The EU’s ambition to transform Europe to become more green, climate-neutral, sustainable and digitalised has been profoundly impacted by the COVID-19 pandemic. The EU is now not only looking at ways to recover but also to invest in the future, enhancing its resilience while increasing its strategic autonomy.
The biotechnology sector has long been recognised as an essential part of the knowledge-based economy, and has grown rapidly in recent years. According to a study by the Bio-based Industries Consortium, Europe’s bioeconomy boasts a €2.4tn turnover and supports 18.5 million jobs.
Biotechnology applications can be split into three main categories: healthcare and pharmaceutical applications; agricultural and aquaculture applications and industrial processes and manufacturing.
As such, it is both obvious and necessary that the sector can play a critical role in addressing the current crisis and support our recovery. The bioeconomy, and its bio-based industries also go hand-in-hand with innovative cancer research. To give one specific example, biotechnology companies are developing advanced therapies that target cancer in its most rare and challenging forms.
“COVID-19 provides us with an opportunity to reflect on how the EU can support the biotech industry”
The Commission identified this within its Beating Cancer Plan roadmap, recognising that gene and cell therapies hold the potential to revolutionise cancer treatment and calling for measures that will help healthcare systems adapt to these novel treatments.
In the Special Committee on Beating Cancer, we are hoping to focus both on the innovative aspects of cancer research and applications and on raising awareness of preventative measures and improving cancer treatment in children. The biotech industry also has the potential to revolutionise the agricultural sector.
We need brave policies that will encourage this revolution. Although Europe has taken a careful approach when it comes to GMOs, we must bear in mind that farmers rely on imports to cover almost 70 percent of their required protein-rich crops. Those crops are increasingly consumed as human food, with an annual growth rate of almost seven percent globally.
Supporting biotech in agriculture will enable products that can offer health benefits, such as lower carcinogenic potential and bio-fortification, while meeting increasing demand with enhanced shelf life and reduced food waste.
Biotech companies are also moving society towards a bio-based economy, accelerating the green transition and contributing to the achievement of the Paris Agreement objectives. To do this, the EU needs a fully circular economy.
The new Circular Economy Action Plan (CEAP), adopted last spring, aims to make the economy fit for a green future, strengthening competitiveness while protecting the environment and giving new rights to consumers. The CEAP focuses on design and production, with the aim of reducing the EU’s consumption footprint and doubling the EU’s circular material use rate in the coming decade while boosting economic growth.

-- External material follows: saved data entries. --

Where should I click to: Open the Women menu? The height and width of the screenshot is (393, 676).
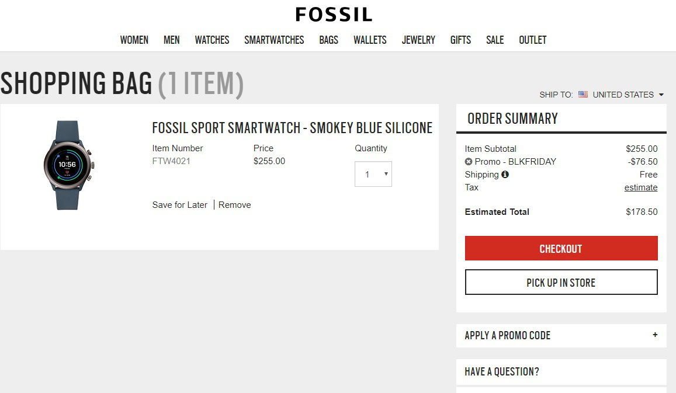pyautogui.click(x=134, y=40)
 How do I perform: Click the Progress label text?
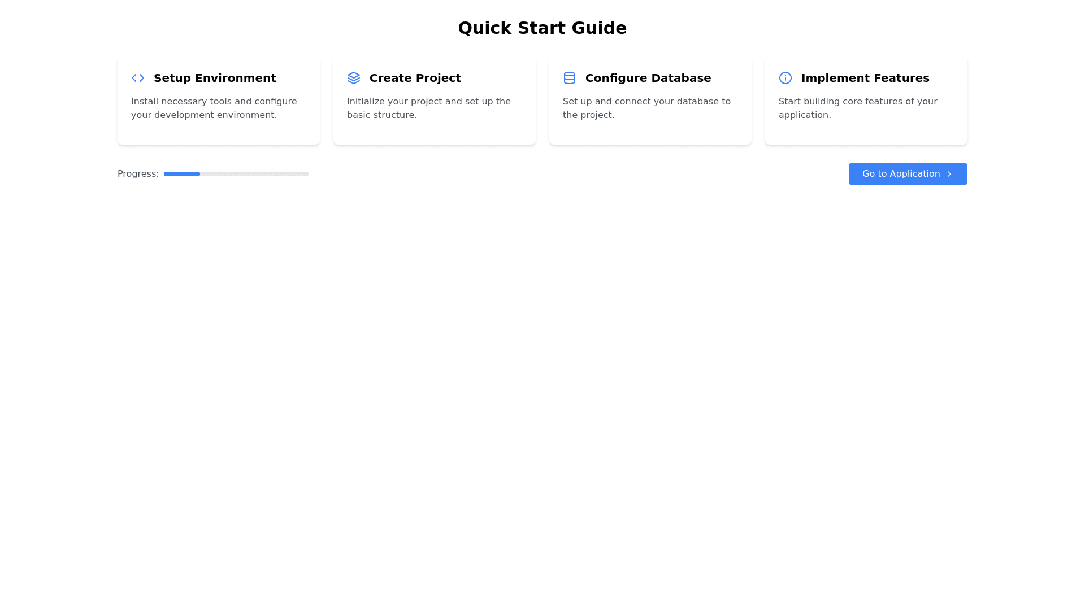[138, 174]
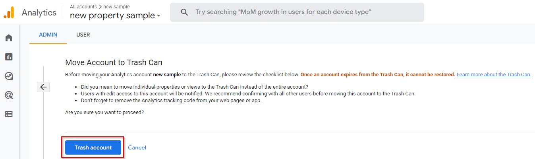Click the Analytics wordmark in header
The height and width of the screenshot is (159, 535).
pos(39,13)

However, I believe that some points of the new plan need to be revaluated to address the COVID-19 situation. Let us not forget that the new CEAP was published on the same day that the WHO officially declared COVID-19 a global pandemic.

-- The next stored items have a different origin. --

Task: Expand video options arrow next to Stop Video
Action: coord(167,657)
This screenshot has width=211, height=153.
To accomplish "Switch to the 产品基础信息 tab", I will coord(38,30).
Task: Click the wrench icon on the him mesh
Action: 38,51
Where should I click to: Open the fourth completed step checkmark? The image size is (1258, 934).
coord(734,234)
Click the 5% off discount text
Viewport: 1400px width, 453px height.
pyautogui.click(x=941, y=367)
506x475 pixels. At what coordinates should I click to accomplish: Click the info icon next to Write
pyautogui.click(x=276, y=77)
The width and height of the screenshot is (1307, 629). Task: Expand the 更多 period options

COVID-19 has provided us with an opportunity to reflect on how the European institutions can support the biotech industry and help unleash its potential by adopting measures that encourage and foster scientific innovation. Growing our bioeconomy will ensure that the EU becomes an inviting and vibrant place to invest and do business.
By supporting innovation and spurring economic growth, the bioeconomy can provide new jobs while also ensuring sustainable development, protecting public health and the environment.